Treatment for Parkinsons Disease

The main line of treatment for Parkinson’s disease includes a range of prescription medications. Surgery is also one of the options of treatment. All treatments aim to control symptoms in their severity thereby allowing the affected person to lead as normal life as possible. However, scientists are yet to find a cure for this disease. None of these medications can prevent or halt the progression of the disease. Most of these medications have various side effects. Which treatment is most suitable for an individual depends on factors such as the age of the person, the symptoms causing most distress and the severity and stage of their disease.

Levadopa is used in the treatment for Parkinson’s disease

The symptoms of Parkinson’s disease are caused as a result of depletion of dopamine, which is a neurotransmitter in the brain. Hence medications that can replace dopamine are the mainstay of treatment. Levodopa, a precursor of dopamine, can be converted to dopamine in the brain. It is administered in combination with carbidopa or benserazide to maximise the delivery of levodopa to the brain and minimise side effects. These medications are usually effective for many years. However, the response tends to wear off or becomes less predictable with time.

Anticholinergics

This group of medications was the first available treatment for Parkinson’s disease before levodopa. They block the effect of acetylcholine, another brain chemical, to re-balance its levels with dopamine. Some antihistamines such as diphenhydramine also have anticholinergic activity and a useful sedative effect.
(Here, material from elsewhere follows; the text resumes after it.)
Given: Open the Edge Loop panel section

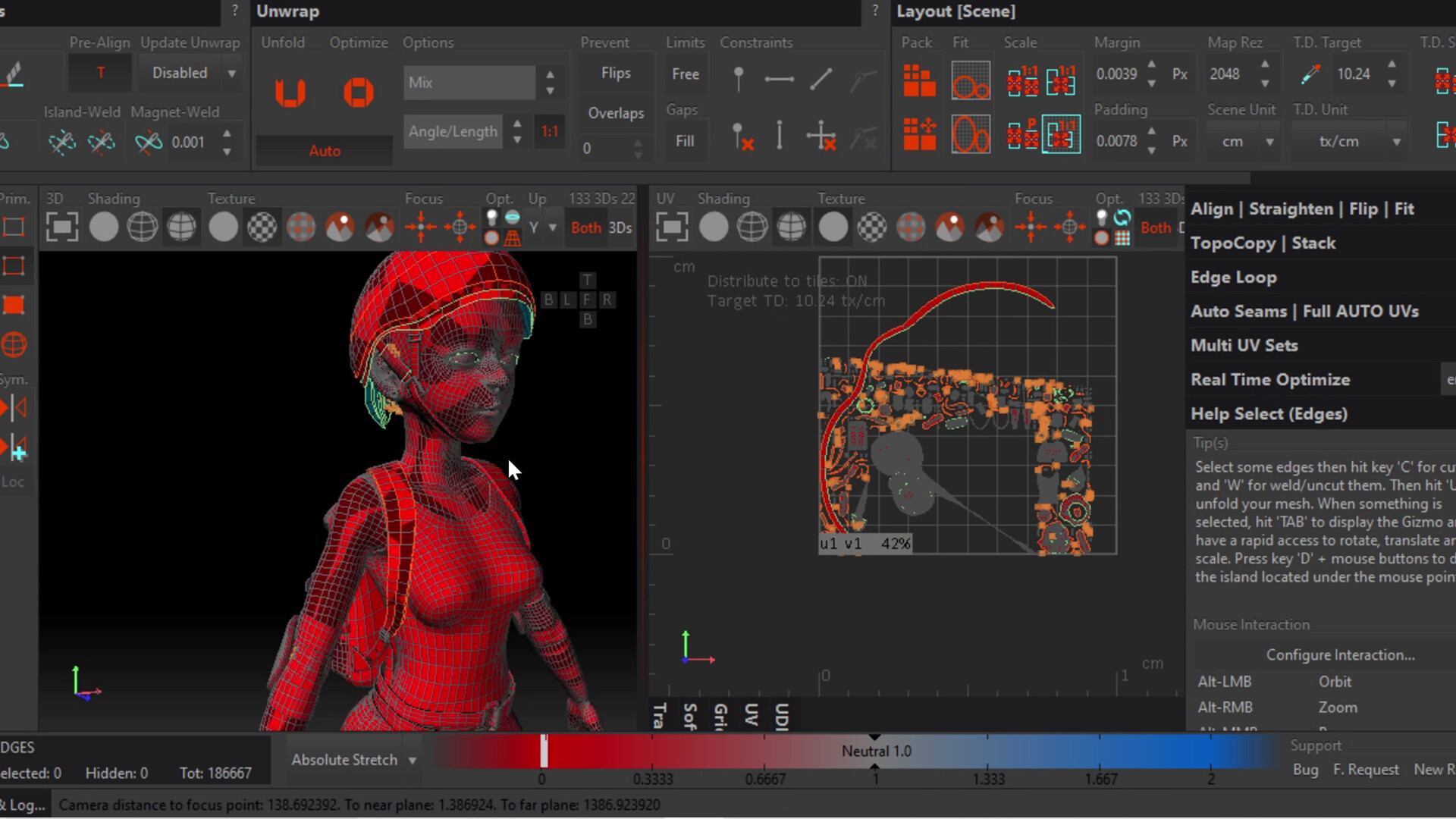Looking at the screenshot, I should coord(1233,277).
Neurosurgery has beneficial effects in treating Parkinson’s disease

Neurosurgery is increasingly common as a treatment for Parkinson’s disease. Neurosurgery is more preferred as the choice of treatment in relatively young age group of affected individuals who are otherwise healthy people.

Stem cell therapy

Stem cell therapy is still in the experimental stages and there are different opinions about it. Stem cell therapy involves transplantation of healthy dopamine-forming cells into the damaged area of the brain .It is a controversial line of treatment and scientists are conducting more clinical research examining the possible benefits as well as side effects.

Regular exercise

Exercise plays a crucial role in the treatment of people suffering from Parkinson’s disease. Regular physical activity such as swimming and walking is an excellent mood booster and helps to increase the stamina. Overall fitness and good muscle tone can help minimize some of the abnormal movements associated with Parkinson’s disease.